But, just like people, algorithms sometimes have difficulty making good choices, especially when faced with incomplete data or uncertainty. Joel Paulson, who joined the Department of Chemical and Biological Engineering in August 2025 as the Gerald and Louise Battist Associate Professor, uses AI and machine learning techniques to make algorithms that improve predictive models and process optimization.

The work has wide-ranging applications; so far he’s applied his techniques to optimize pharmaceutical and semiconductor manufacturing, smart building management, plasma jets, colloidal self-assembly, alloy design, and drug design.

In many ways, Paulson is the ultimate team player, using his techniques to improve processes for other researchers. “I’m very application-forward, but I’m pretty agnostic; we work with all kinds of people,” he says. “I’m not the expert in their domain, but I know how to basically accelerate and improve things in their domain, automate more, and get stuff off their plate. That’s how I look at it.”

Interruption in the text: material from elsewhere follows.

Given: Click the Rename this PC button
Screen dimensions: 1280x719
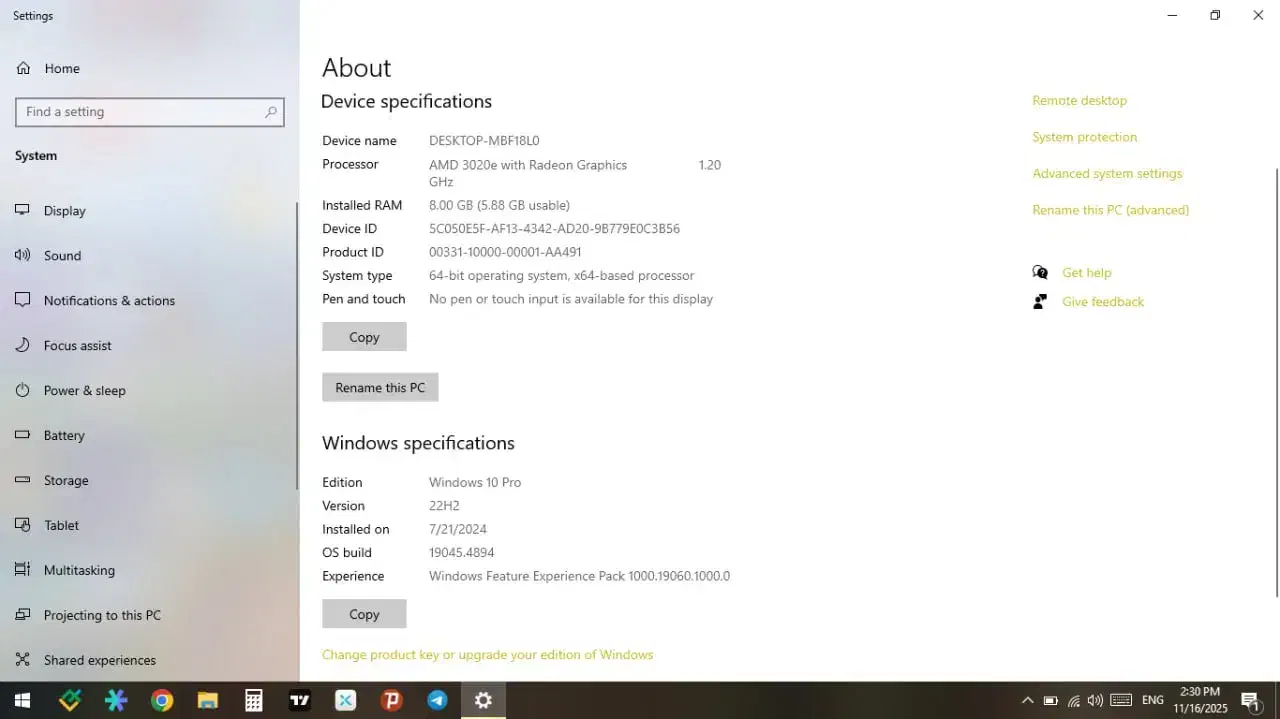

After studying chemical engineering as an undergraduate at the University of Texas at Austin, Paulson earned his PhD at MIT, where he focused primarily on stochastic process control for pharmaceuticals, developing systems that could account for uncertainty. Later, as a postdoctoral scholar at the University of California, Berkeley, he worked on process control for semiconductor etching in collaboration with the company LAM Research. There, he became more interested in machine learning and its potential role in process control.

As a faculty member in the Department of Chemical and Biomolecular Engineering at The Ohio State University, Paulson has pursued AI and machine-learning informed process control for engineering and chemistry-related research. That work has earned him many honors, including a National Science Foundation CAREER award, the AiChE 35 under 35 Award, the OSU Lumley Research Award and the David C. McCarthy Engineering Teaching Award.

Most recently, Paulson has turned his work to molecular design, finding ways to speed up and optimize the discovery of alloys and materials on extremely tiny scales. Some of his most successful work, he says, has been collaborating with chemists seeking to design new sustainable battery materials.

At UW-Madison, he wants take things up a notch. “I want to take those ideas and start doing more high-throughput research. I want to start doing automated design, self-driving systems for molecular design and materials more broadly,” he says. “Systems where a human doesn’t always have to be fully in the loop. That’s what I’m really excited about as I start at UW-Madison.”

He’s hoping to move into areas that include developing materials for batteries, optimizing catalysis to find new energy-production chemistries, and designing drugs and proteins for potential cancer therapies. But he says he’s open to working with the huge variety of projects and collaborators he’s likely to encounter at the university.

Over time, Paulson hopes he can take the various and wide-ranging optimization methods he’s developed and synthesize them into a single unified AI system, a sort of ChatGPT for process control and optimization. “People could formulate ideas using natural language, like in large language models, then use our algorithms at the back end to connect them together and achieve a goal,” he says.

Paulson says he’s also excited to share his insights with students. While some much of his work can seem abstract, he says he tries to make things as concrete as he can for students. That means using hands-on projects to teach optimization, like building an energy management system then applying process control and optimization principles in context.

“I like the challenge of trying to present these ideas to people,” he says. “I love optimization and efficiency, so I’m always trying to figure out the best way to compress this stuff so people learn as effectively as possible.”